_Input for this task_.
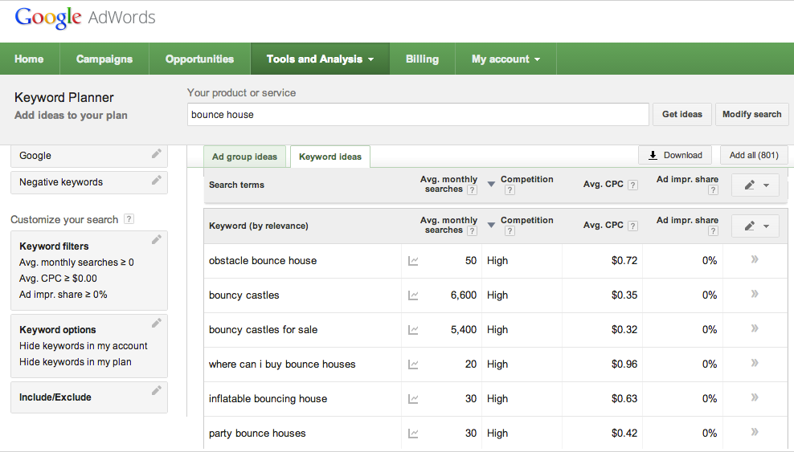
Task: Open trend chart for party bounce houses
Action: (x=413, y=434)
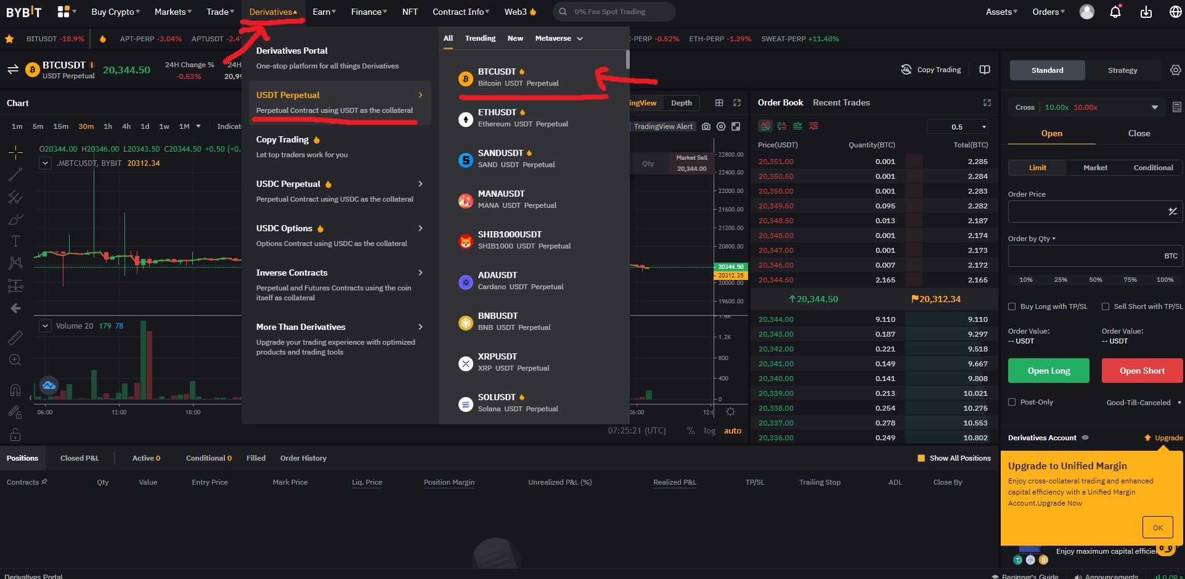Expand the Cross leverage selector dropdown
The height and width of the screenshot is (579, 1185).
pyautogui.click(x=1154, y=107)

_Exercise prompt_. Reproduce every line of the listing above word for word, omitting the pictures.

_Response to the task_.
Task: Open trend chart for party bounce houses
Action: (x=413, y=434)
Expand the Cross leverage selector dropdown
The height and width of the screenshot is (579, 1185).
pyautogui.click(x=1154, y=107)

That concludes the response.